Convert the items into a numbered list, from the start of the items up to and including the line that contains "Action: [x=488, y=22]". Leave out blank lines and the pictures.

<<<<

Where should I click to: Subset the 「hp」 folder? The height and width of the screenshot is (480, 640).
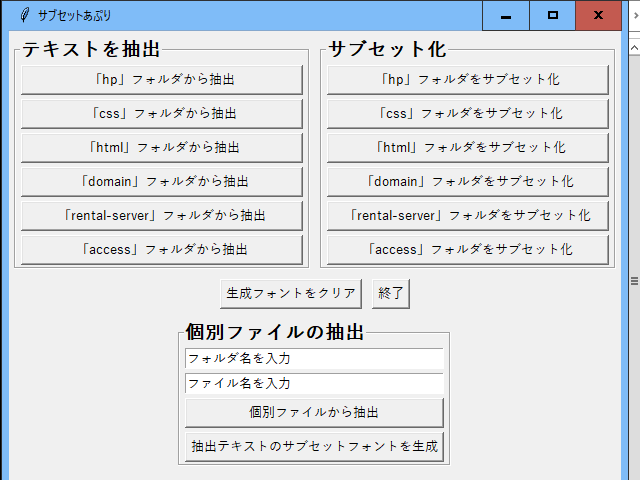[x=468, y=80]
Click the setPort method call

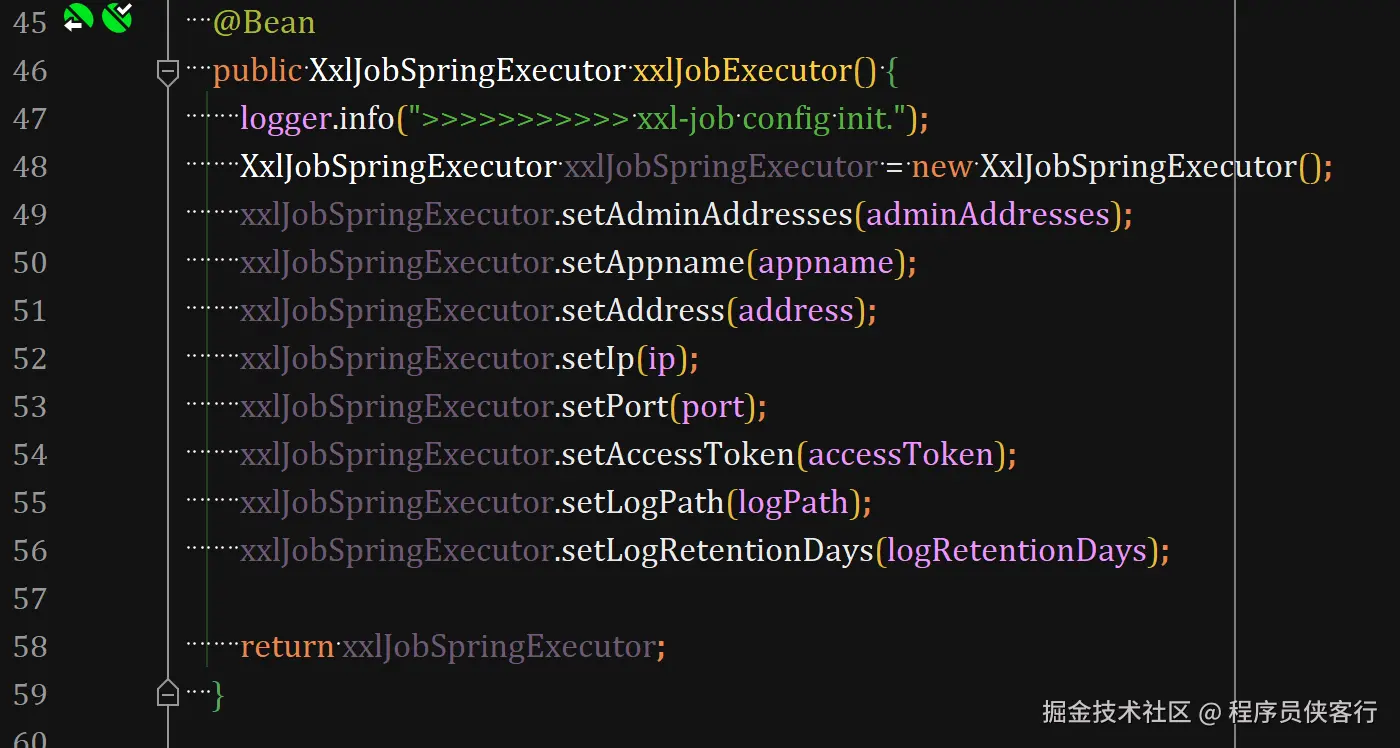[x=614, y=407]
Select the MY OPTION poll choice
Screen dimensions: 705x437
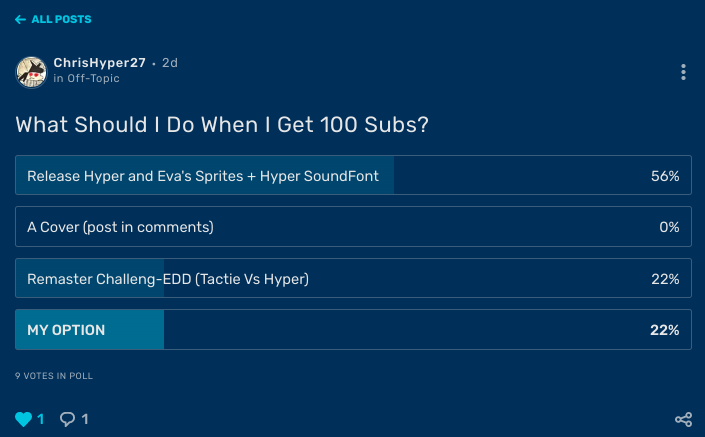pos(66,330)
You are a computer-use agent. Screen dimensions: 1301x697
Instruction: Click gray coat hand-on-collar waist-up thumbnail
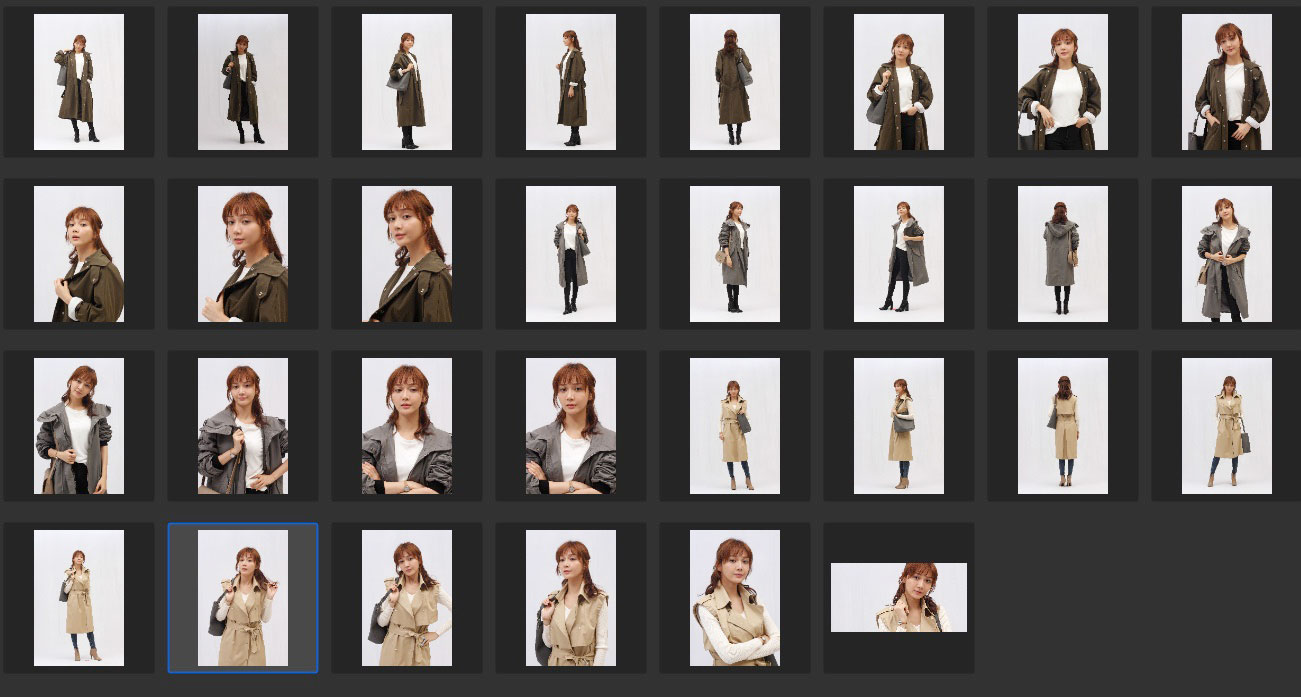click(243, 426)
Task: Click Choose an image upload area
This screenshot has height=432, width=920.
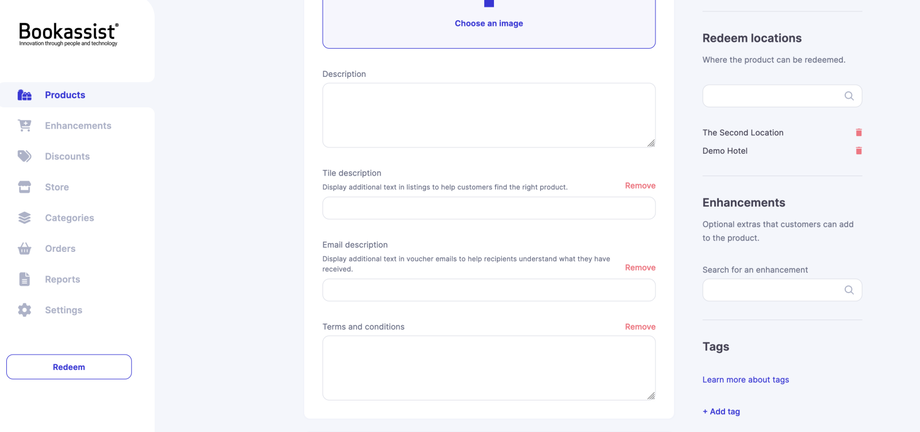Action: [x=488, y=22]
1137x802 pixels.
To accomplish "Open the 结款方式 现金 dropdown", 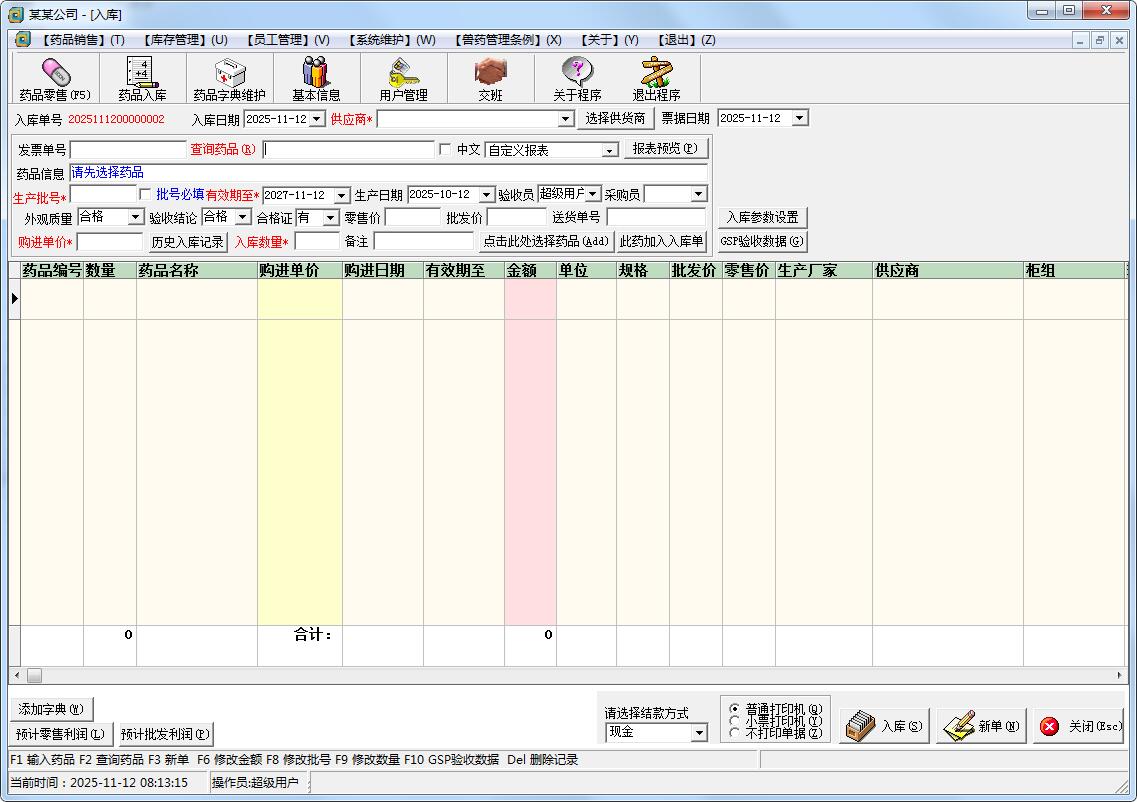I will pyautogui.click(x=699, y=733).
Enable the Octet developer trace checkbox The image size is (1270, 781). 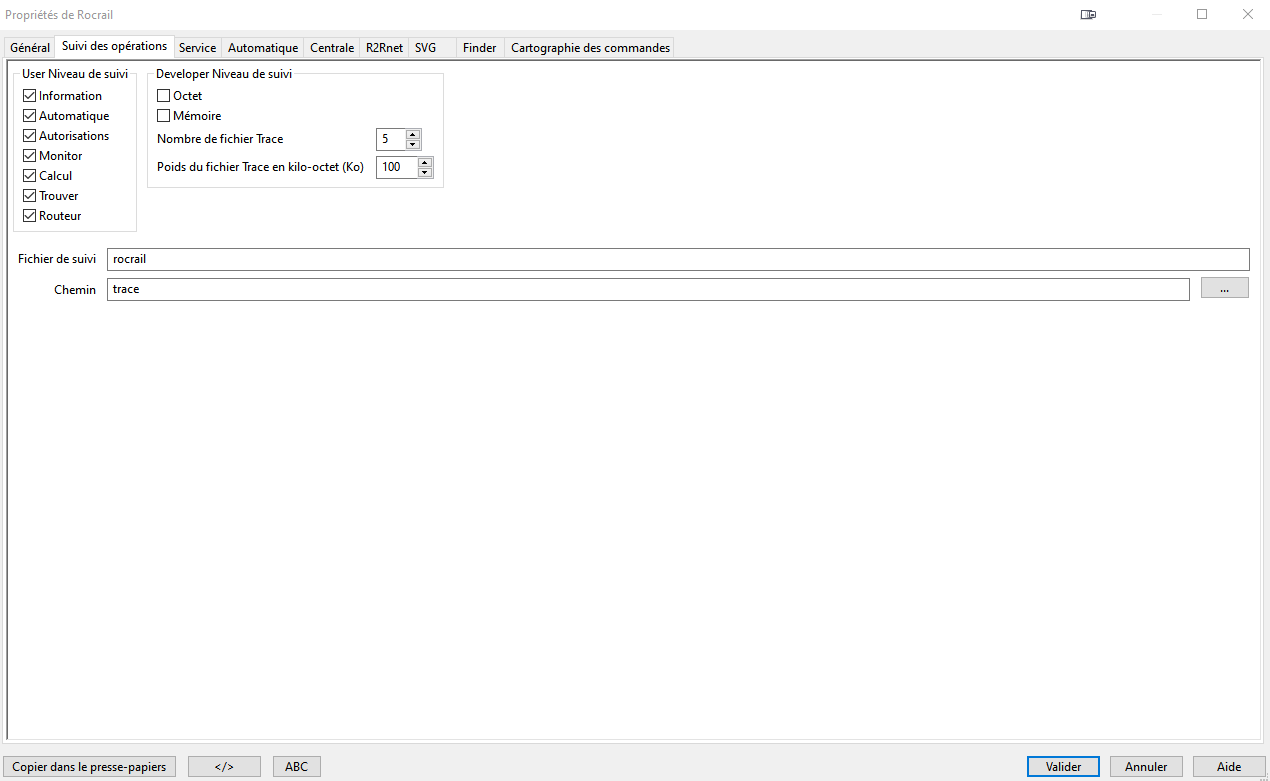coord(164,96)
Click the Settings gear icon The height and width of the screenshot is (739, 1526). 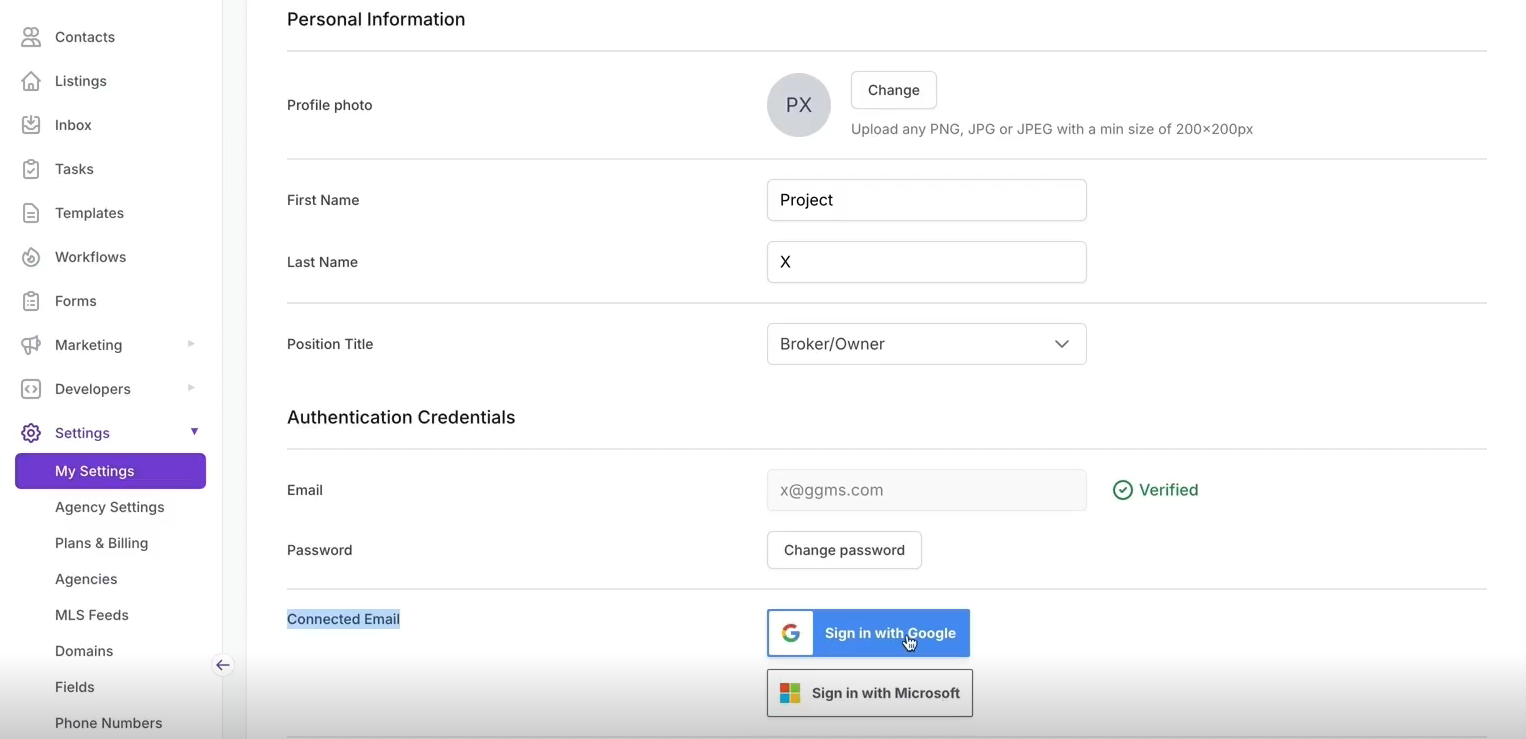[31, 433]
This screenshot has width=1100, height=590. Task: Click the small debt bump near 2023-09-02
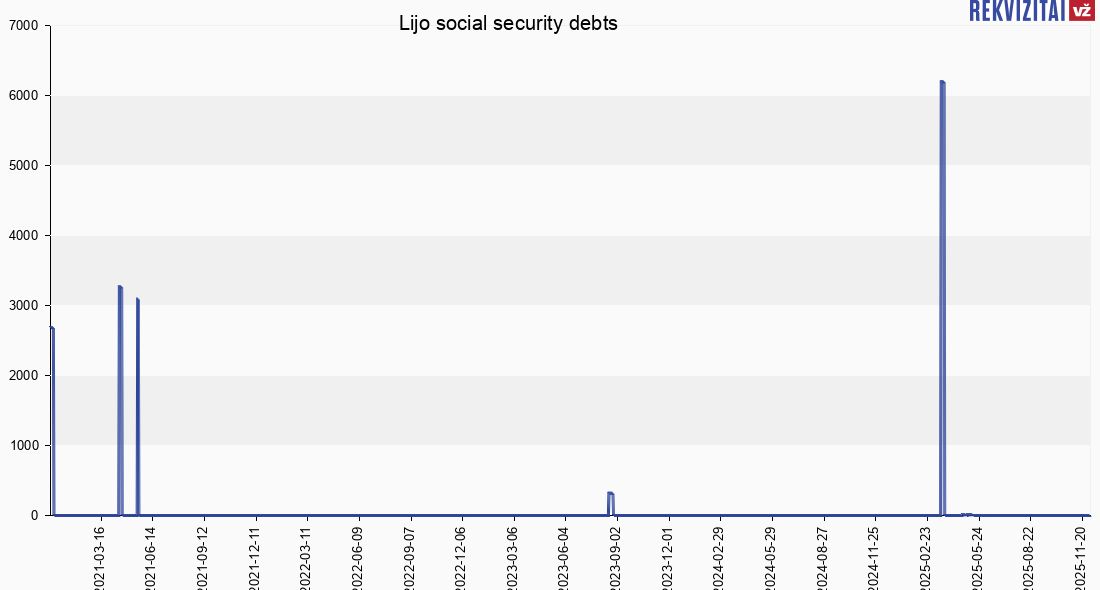coord(610,502)
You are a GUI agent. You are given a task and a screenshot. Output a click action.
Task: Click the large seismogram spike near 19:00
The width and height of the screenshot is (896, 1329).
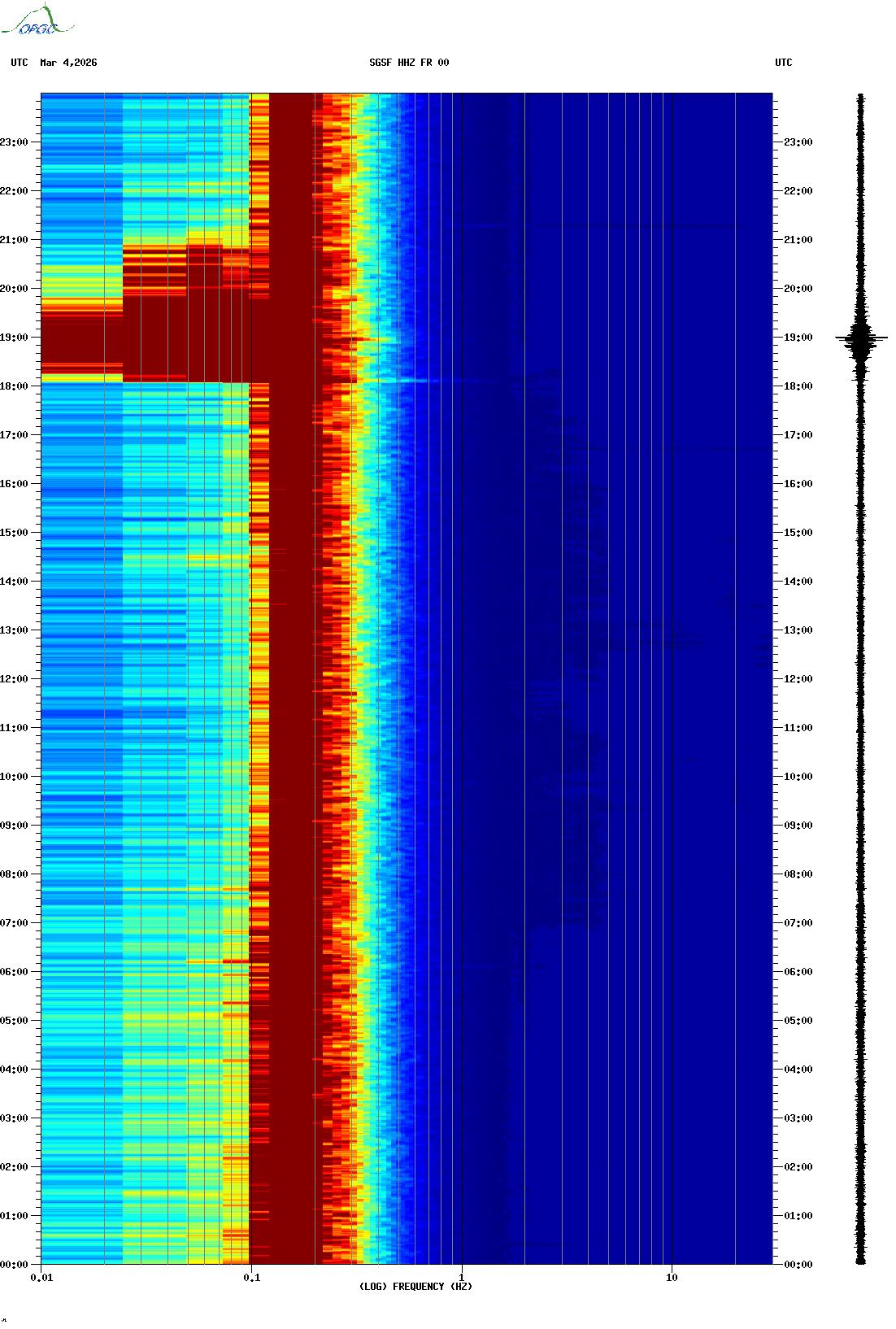(861, 338)
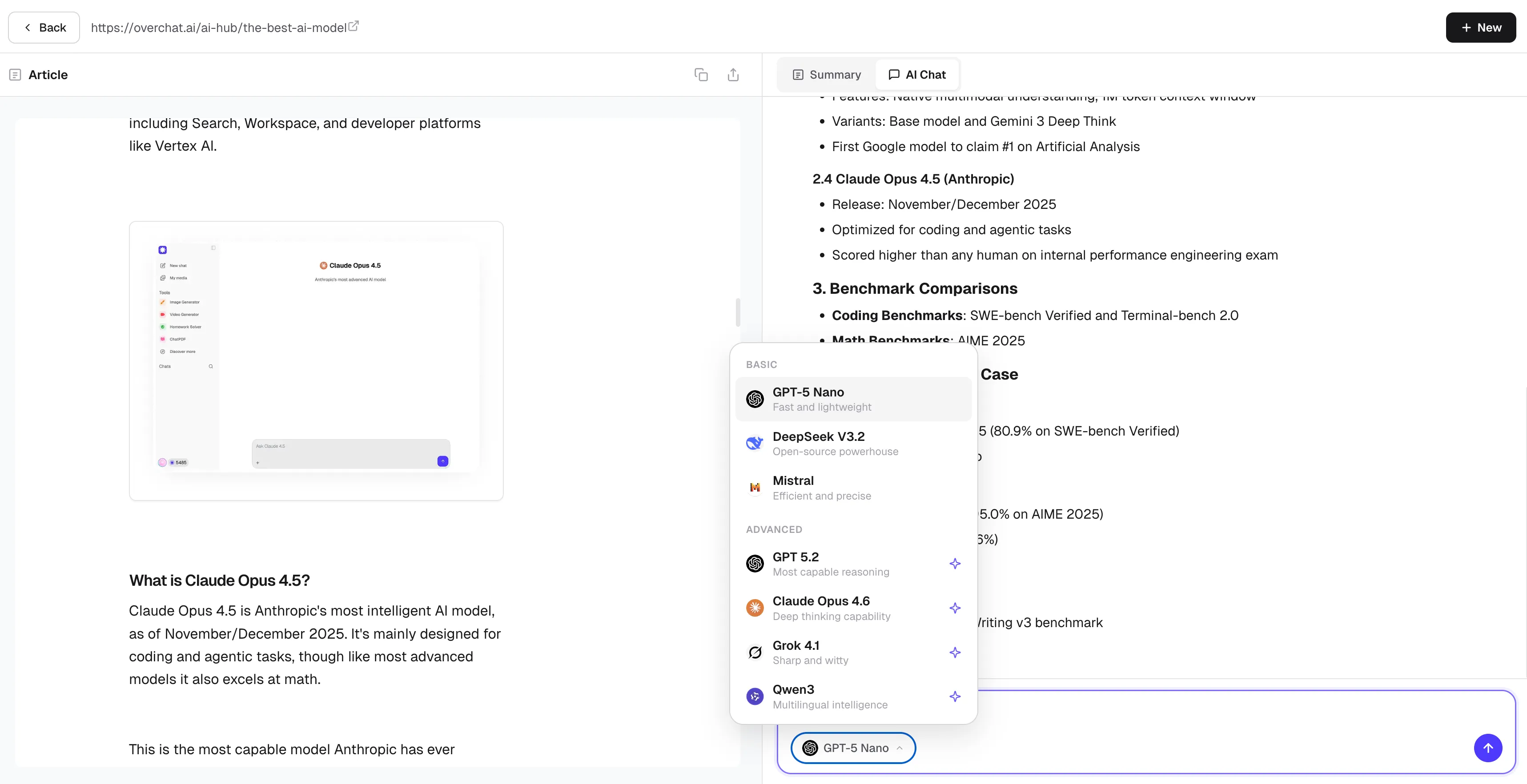Click the sparkle icon beside Grok 4.1
The width and height of the screenshot is (1527, 784).
(954, 652)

>>>>

## Finished answer:
1. Where should I click to: Subset the 「hp」 folder? The height and width of the screenshot is (480, 640).
2. [x=468, y=80]
3. Click the setPort method call
4. [x=614, y=407]
5. Select the MY OPTION poll choice
6. Screen dimensions: 705x437
7. pos(66,330)
8. You are a computer-use agent. Screen dimensions: 1301x697
9. Instruction: Click gray coat hand-on-collar waist-up thumbnail
10. click(243, 426)
11. Task: Click Choose an image upload area
12. This screenshot has height=432, width=920.
13. Action: [x=488, y=22]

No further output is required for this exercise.